Task objective:
Look for the line containing "Instruction: Click the" and the line containing "This screenshot has width=443, height=247." in the entries below. Copy those two and all lines between them exactly, leaving out pictures.
··· Records for processing
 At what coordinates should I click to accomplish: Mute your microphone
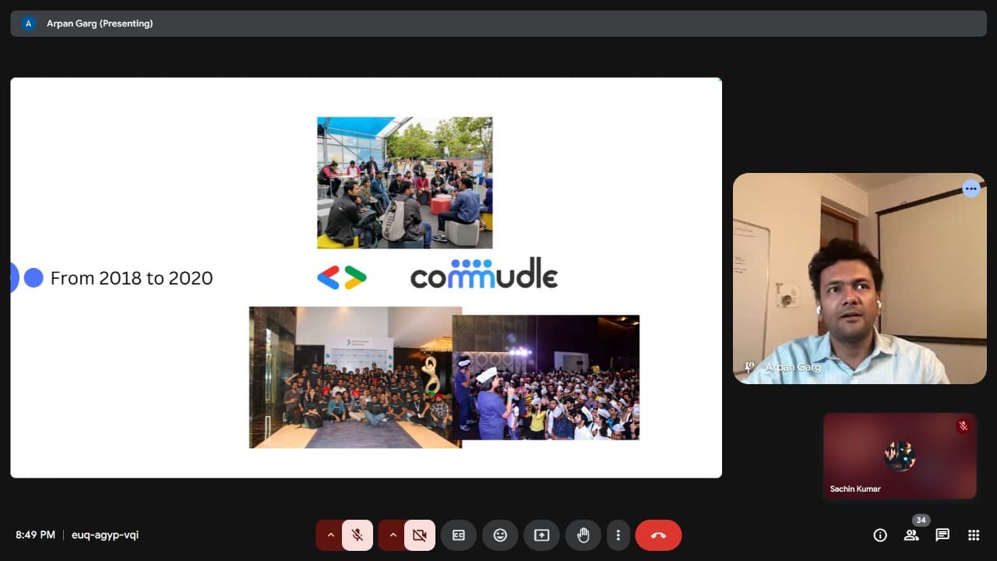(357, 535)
······
··· Records for processing
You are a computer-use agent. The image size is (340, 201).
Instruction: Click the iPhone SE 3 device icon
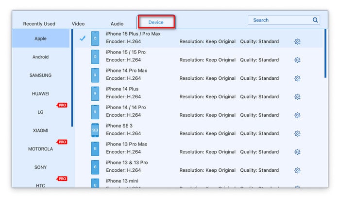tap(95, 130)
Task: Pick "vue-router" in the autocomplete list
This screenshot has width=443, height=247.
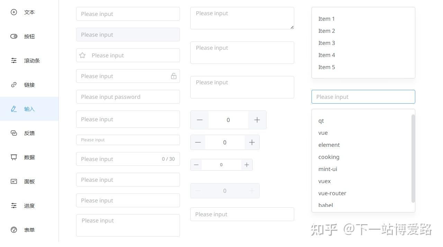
······
Solution to the exercise:
Instruction: Click the iPhone SE 3 device icon
tap(95, 130)
Task: Pick "vue-router" in the autocomplete list
This screenshot has width=443, height=247.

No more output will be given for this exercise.